### Prompt:
Reproduce the whole of the data exactly.

### Source information:
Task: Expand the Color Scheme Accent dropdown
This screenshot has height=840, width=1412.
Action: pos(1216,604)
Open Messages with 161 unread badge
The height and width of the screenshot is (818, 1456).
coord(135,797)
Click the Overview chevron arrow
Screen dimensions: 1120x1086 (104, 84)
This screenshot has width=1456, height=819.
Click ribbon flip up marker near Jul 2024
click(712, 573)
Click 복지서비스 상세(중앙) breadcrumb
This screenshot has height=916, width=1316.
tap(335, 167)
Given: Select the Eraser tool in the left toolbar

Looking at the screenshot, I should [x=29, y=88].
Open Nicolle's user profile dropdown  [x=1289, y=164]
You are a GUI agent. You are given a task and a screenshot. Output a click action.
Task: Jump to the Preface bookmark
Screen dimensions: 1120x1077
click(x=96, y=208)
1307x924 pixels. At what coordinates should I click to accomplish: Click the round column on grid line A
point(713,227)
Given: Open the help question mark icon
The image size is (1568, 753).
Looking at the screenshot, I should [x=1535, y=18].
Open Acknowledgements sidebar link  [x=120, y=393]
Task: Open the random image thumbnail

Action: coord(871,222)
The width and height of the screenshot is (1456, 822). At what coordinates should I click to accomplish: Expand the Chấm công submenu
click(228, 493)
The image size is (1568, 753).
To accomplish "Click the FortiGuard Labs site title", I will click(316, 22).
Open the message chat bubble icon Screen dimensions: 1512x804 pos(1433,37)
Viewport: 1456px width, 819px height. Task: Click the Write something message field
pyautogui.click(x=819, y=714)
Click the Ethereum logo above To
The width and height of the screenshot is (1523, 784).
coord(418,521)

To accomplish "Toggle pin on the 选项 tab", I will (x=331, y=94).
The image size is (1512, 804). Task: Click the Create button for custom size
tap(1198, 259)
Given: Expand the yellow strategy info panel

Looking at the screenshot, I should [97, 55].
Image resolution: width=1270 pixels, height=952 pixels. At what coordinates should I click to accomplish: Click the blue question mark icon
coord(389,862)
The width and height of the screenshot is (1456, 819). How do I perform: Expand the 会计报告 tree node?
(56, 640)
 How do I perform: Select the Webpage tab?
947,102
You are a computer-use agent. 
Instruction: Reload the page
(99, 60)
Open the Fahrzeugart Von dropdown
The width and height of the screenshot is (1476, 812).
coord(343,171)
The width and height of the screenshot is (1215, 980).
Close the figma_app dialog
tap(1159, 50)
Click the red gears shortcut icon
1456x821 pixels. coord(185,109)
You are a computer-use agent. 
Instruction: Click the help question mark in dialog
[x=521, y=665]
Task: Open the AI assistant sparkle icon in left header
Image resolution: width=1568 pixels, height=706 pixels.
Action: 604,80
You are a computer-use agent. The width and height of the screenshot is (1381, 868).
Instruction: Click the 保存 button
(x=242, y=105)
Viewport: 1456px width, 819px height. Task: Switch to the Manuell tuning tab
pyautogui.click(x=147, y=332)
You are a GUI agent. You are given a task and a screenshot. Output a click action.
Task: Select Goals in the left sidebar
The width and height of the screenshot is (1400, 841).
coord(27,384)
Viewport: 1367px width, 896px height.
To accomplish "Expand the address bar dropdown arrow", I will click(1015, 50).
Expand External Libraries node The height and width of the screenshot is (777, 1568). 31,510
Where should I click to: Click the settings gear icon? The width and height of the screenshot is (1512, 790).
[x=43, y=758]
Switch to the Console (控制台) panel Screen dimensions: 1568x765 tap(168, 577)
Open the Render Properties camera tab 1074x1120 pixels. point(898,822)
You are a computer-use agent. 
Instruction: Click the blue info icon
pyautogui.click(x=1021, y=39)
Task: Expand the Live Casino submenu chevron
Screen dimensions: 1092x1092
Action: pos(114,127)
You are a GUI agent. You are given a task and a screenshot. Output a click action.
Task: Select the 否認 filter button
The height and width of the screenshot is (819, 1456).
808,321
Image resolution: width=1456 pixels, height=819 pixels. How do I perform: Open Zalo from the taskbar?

### Result of the exercise:
Task: Expand the Color Scheme Accent dropdown
This screenshot has height=840, width=1412.
Action: pos(1216,604)
Open Messages with 161 unread badge
The height and width of the screenshot is (818, 1456).
coord(135,797)
Click the Overview chevron arrow
Screen dimensions: 1120x1086 (104, 84)
This screenshot has width=1456, height=819.
Click ribbon flip up marker near Jul 2024
click(712, 573)
Click 복지서비스 상세(중앙) breadcrumb
This screenshot has height=916, width=1316.
tap(335, 167)
Given: Select the Eraser tool in the left toolbar

Looking at the screenshot, I should [x=29, y=88].
Open Nicolle's user profile dropdown  [x=1289, y=164]
You are a GUI agent. You are given a task and a screenshot. Output a click action.
Task: Jump to the Preface bookmark
Screen dimensions: 1120x1077
click(x=96, y=208)
1307x924 pixels. At what coordinates should I click to accomplish: Click the round column on grid line A
point(713,227)
Given: Open the help question mark icon
The image size is (1568, 753).
Looking at the screenshot, I should [x=1535, y=18].
Open Acknowledgements sidebar link  [x=120, y=393]
Task: Open the random image thumbnail

Action: coord(871,222)
The width and height of the screenshot is (1456, 822). At what coordinates should I click to accomplish: Expand the Chấm công submenu
click(228, 493)
The image size is (1568, 753).
To accomplish "Click the FortiGuard Labs site title", I will click(316, 22).
Open the message chat bubble icon Screen dimensions: 1512x804 pos(1433,37)
Viewport: 1456px width, 819px height. Task: Click the Write something message field
pyautogui.click(x=819, y=714)
Click the Ethereum logo above To
The width and height of the screenshot is (1523, 784).
coord(418,521)

To accomplish "Toggle pin on the 选项 tab", I will (x=331, y=94).
The image size is (1512, 804). Task: Click the Create button for custom size
tap(1198, 259)
Given: Expand the yellow strategy info panel

Looking at the screenshot, I should [97, 55].
Image resolution: width=1270 pixels, height=952 pixels. At what coordinates should I click to accomplish: Click the blue question mark icon
coord(389,862)
The width and height of the screenshot is (1456, 819). How do I perform: Expand the 会计报告 tree node?
(56, 640)
 How do I perform: Select the Webpage tab?
947,102
You are a computer-use agent. 
Instruction: Reload the page
(99, 60)
Open the Fahrzeugart Von dropdown
The width and height of the screenshot is (1476, 812).
coord(343,171)
The width and height of the screenshot is (1215, 980).
Close the figma_app dialog
tap(1159, 50)
Click the red gears shortcut icon
1456x821 pixels. coord(185,109)
You are a computer-use agent. 
Instruction: Click the help question mark in dialog
[x=521, y=665]
Task: Open the AI assistant sparkle icon in left header
Image resolution: width=1568 pixels, height=706 pixels.
Action: 604,80
You are a computer-use agent. The width and height of the screenshot is (1381, 868).
Instruction: Click the 保存 button
(x=242, y=105)
Viewport: 1456px width, 819px height. Task: Switch to the Manuell tuning tab
pyautogui.click(x=147, y=332)
You are a GUI agent. You are given a task and a screenshot. Output a click action.
Task: Select Goals in the left sidebar
The width and height of the screenshot is (1400, 841).
coord(27,384)
Viewport: 1367px width, 896px height.
To accomplish "Expand the address bar dropdown arrow", I will click(1015, 50).
Expand External Libraries node The height and width of the screenshot is (777, 1568). 31,510
Where should I click to: Click the settings gear icon? The width and height of the screenshot is (1512, 790).
[x=43, y=758]
Switch to the Console (控制台) panel Screen dimensions: 1568x765 tap(168, 577)
Open the Render Properties camera tab 1074x1120 pixels. point(898,822)
You are a computer-use agent. 
Instruction: Click the blue info icon
pyautogui.click(x=1021, y=39)
Task: Expand the Live Casino submenu chevron
Screen dimensions: 1092x1092
Action: pos(114,127)
You are a GUI agent. You are given a task and a screenshot. Output a click action.
Task: Select the 否認 filter button
The height and width of the screenshot is (819, 1456).
808,321
Image resolution: width=1456 pixels, height=819 pixels. How do I perform: Open Zalo from the taskbar?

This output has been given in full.